**About this exercise:** Go to the line holding "Given: Open Sản phẩm in the sidebar" in the entries below and write out exactly every line down to and including the line holding "The height and width of the screenshot is (990, 1600).".

[Records from a dataset]
—————

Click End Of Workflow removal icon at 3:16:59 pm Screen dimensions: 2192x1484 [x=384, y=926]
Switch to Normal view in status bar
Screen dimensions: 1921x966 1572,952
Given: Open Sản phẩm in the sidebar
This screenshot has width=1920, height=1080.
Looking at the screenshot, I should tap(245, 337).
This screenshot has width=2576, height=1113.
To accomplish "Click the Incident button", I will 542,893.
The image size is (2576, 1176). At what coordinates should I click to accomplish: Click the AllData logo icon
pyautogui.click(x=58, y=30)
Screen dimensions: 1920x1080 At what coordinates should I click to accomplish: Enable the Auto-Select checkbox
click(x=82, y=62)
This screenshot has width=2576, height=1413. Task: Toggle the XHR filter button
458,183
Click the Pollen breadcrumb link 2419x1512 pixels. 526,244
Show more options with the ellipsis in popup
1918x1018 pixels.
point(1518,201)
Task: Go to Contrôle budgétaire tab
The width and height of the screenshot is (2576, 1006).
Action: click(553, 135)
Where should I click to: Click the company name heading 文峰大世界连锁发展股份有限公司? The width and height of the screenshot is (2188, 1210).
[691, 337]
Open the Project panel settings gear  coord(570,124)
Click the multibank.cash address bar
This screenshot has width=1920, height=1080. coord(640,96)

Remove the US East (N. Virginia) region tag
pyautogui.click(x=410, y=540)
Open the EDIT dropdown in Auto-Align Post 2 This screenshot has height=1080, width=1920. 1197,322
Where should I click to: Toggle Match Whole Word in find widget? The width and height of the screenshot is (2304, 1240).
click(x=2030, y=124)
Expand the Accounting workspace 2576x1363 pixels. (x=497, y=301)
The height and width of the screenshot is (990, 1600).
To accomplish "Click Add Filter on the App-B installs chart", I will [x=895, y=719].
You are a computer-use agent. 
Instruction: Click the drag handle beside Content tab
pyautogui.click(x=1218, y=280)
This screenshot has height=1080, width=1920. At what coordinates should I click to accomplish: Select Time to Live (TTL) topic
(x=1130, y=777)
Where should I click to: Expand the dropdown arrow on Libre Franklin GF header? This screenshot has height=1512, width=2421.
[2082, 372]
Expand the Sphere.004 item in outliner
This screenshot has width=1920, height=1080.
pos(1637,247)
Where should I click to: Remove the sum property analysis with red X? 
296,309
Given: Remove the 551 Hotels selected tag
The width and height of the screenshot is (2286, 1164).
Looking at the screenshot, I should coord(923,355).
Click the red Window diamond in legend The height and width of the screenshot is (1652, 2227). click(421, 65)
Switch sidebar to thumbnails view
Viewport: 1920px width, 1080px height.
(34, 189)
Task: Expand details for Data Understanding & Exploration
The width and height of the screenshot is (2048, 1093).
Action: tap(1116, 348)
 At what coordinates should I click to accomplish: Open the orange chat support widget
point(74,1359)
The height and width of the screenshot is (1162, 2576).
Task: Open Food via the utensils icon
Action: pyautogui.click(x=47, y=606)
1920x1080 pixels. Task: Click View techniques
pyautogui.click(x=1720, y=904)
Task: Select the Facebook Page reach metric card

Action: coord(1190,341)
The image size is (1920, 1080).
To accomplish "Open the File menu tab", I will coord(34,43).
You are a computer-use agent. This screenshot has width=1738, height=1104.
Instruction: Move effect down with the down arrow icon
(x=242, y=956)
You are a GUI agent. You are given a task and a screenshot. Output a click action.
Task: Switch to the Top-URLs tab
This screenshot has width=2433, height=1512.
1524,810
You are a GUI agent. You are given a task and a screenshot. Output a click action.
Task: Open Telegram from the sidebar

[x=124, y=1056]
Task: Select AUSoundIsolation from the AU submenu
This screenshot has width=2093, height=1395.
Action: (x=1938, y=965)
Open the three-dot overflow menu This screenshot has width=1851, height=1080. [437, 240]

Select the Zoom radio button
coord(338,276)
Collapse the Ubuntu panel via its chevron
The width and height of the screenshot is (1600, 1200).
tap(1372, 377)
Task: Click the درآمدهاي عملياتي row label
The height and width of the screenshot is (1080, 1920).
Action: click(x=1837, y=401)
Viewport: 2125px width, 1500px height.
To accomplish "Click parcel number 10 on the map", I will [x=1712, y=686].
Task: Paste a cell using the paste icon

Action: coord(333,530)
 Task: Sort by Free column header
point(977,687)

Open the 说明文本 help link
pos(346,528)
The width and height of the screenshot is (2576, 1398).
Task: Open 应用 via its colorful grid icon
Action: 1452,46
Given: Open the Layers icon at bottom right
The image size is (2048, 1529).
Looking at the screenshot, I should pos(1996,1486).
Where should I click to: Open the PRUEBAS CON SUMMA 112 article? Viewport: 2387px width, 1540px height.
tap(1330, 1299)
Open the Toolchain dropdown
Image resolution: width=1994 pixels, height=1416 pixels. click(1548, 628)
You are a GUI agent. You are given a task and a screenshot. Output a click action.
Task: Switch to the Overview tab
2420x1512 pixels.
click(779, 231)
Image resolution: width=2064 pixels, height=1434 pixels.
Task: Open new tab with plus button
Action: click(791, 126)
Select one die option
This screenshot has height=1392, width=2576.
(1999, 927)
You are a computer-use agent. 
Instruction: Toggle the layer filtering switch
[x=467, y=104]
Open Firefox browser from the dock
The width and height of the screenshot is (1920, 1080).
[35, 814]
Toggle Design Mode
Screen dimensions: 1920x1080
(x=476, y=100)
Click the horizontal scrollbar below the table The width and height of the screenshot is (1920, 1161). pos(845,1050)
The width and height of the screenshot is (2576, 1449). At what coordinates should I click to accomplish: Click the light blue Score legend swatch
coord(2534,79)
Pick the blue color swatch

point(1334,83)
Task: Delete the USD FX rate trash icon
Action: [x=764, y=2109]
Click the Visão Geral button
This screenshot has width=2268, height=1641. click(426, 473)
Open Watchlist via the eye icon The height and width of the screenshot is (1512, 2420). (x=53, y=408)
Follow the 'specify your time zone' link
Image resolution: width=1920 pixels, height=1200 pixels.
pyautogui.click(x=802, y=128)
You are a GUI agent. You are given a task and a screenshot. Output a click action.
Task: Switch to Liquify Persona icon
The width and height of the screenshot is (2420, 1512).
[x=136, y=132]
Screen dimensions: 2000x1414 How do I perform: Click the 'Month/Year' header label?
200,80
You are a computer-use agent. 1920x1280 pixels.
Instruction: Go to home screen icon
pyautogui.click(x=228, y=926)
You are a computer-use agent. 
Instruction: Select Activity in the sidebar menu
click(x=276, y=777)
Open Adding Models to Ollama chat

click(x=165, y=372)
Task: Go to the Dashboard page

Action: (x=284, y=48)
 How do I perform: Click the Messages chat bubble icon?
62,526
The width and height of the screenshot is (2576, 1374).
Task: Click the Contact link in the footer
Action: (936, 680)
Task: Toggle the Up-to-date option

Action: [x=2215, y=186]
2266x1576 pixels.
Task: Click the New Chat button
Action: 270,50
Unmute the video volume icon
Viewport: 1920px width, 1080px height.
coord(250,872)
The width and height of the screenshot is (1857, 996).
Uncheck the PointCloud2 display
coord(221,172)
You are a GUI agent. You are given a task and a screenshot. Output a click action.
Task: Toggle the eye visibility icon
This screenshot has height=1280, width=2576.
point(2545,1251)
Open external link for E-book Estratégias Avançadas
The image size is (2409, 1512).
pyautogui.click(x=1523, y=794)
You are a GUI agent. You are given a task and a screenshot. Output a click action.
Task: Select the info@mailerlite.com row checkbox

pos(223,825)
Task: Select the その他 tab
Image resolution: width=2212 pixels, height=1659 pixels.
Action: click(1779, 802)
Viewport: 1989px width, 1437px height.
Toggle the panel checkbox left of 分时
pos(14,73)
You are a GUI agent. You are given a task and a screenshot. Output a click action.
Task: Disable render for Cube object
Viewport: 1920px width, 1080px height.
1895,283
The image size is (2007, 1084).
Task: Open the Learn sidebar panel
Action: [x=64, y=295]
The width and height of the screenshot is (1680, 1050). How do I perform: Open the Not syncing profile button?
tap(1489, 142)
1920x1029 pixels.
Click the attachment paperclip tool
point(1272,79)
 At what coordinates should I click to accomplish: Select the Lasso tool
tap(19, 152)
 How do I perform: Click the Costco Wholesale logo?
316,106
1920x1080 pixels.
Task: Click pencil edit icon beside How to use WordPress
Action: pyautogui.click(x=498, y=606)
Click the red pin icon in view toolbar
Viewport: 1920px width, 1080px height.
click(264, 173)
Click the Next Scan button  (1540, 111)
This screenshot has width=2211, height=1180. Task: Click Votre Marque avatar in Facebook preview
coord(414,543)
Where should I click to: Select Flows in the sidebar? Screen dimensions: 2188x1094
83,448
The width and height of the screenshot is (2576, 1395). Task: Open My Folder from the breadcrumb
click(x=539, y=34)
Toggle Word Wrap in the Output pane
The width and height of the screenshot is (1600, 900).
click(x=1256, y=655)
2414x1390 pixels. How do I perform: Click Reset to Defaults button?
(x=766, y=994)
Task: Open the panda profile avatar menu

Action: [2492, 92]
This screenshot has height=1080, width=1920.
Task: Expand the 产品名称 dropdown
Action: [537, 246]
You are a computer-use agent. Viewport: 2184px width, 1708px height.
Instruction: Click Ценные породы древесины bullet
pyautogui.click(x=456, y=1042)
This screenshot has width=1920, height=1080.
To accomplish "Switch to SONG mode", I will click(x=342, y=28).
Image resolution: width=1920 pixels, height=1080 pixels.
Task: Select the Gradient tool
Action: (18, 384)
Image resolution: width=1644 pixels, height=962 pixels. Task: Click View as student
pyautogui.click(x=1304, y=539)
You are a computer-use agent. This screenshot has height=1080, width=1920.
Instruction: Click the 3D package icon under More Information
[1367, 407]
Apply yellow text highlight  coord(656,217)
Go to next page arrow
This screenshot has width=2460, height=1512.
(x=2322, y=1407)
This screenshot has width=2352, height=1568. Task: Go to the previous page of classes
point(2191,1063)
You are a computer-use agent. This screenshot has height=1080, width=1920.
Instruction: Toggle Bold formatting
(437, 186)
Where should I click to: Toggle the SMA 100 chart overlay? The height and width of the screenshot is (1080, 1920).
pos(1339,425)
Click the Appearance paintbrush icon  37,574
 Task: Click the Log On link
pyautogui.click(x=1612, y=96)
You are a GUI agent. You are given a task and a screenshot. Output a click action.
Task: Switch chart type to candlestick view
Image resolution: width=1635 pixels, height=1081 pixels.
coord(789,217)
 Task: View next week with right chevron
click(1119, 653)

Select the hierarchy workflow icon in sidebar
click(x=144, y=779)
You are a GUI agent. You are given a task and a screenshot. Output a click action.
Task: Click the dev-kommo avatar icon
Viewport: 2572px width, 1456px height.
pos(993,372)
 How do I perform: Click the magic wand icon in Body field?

—————

**Solution to this task:**
Given: Open Sản phẩm in the sidebar
This screenshot has width=1920, height=1080.
Looking at the screenshot, I should tap(245, 337).
This screenshot has width=2576, height=1113.
To accomplish "Click the Incident button", I will 542,893.
The image size is (2576, 1176). At what coordinates should I click to accomplish: Click the AllData logo icon
pyautogui.click(x=58, y=30)
Screen dimensions: 1920x1080 At what coordinates should I click to accomplish: Enable the Auto-Select checkbox
click(x=82, y=62)
This screenshot has width=2576, height=1413. Task: Toggle the XHR filter button
458,183
Click the Pollen breadcrumb link 2419x1512 pixels. 526,244
Show more options with the ellipsis in popup
1918x1018 pixels.
point(1518,201)
Task: Go to Contrôle budgétaire tab
The width and height of the screenshot is (2576, 1006).
Action: click(553, 135)
Where should I click to: Click the company name heading 文峰大世界连锁发展股份有限公司? The width and height of the screenshot is (2188, 1210).
[691, 337]
Open the Project panel settings gear  coord(570,124)
Click the multibank.cash address bar
This screenshot has width=1920, height=1080. coord(640,96)

Remove the US East (N. Virginia) region tag
pyautogui.click(x=410, y=540)
Open the EDIT dropdown in Auto-Align Post 2 This screenshot has height=1080, width=1920. 1197,322
Where should I click to: Toggle Match Whole Word in find widget? The width and height of the screenshot is (2304, 1240).
click(x=2030, y=124)
Expand the Accounting workspace 2576x1363 pixels. (x=497, y=301)
The height and width of the screenshot is (990, 1600).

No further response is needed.